## [The problem]
Of all the lines in these entries, count those that contain "status" and give only the total.

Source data
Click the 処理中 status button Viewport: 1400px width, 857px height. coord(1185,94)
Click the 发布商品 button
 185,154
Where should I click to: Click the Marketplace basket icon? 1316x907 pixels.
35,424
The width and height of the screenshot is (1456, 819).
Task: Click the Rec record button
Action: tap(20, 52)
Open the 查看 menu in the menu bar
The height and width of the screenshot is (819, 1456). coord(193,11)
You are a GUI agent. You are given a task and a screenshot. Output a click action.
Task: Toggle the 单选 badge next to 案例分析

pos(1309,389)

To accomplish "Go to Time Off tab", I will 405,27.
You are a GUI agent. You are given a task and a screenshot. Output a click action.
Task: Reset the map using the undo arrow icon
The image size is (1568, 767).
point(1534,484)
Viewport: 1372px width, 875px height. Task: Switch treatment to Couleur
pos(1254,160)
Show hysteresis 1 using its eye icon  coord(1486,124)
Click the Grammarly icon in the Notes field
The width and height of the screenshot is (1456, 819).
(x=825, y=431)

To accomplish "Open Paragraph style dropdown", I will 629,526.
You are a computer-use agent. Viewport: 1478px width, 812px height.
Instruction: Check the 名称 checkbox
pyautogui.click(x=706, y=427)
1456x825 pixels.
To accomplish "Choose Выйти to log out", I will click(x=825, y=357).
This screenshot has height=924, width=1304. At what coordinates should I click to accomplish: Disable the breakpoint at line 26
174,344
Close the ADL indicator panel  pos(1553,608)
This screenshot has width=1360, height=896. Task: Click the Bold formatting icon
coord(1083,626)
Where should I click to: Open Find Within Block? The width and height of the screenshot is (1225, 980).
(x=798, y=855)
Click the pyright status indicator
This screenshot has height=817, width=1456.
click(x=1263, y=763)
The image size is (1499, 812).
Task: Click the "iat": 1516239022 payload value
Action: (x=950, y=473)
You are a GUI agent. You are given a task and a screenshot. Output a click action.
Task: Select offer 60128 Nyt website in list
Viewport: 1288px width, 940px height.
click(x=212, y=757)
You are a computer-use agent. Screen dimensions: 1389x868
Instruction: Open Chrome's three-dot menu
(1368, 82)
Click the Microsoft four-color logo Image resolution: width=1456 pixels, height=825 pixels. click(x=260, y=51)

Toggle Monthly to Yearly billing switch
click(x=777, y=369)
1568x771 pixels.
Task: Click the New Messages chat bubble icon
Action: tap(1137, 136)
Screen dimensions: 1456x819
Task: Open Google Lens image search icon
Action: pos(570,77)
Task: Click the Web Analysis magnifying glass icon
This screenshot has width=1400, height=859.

## [Written answer]
2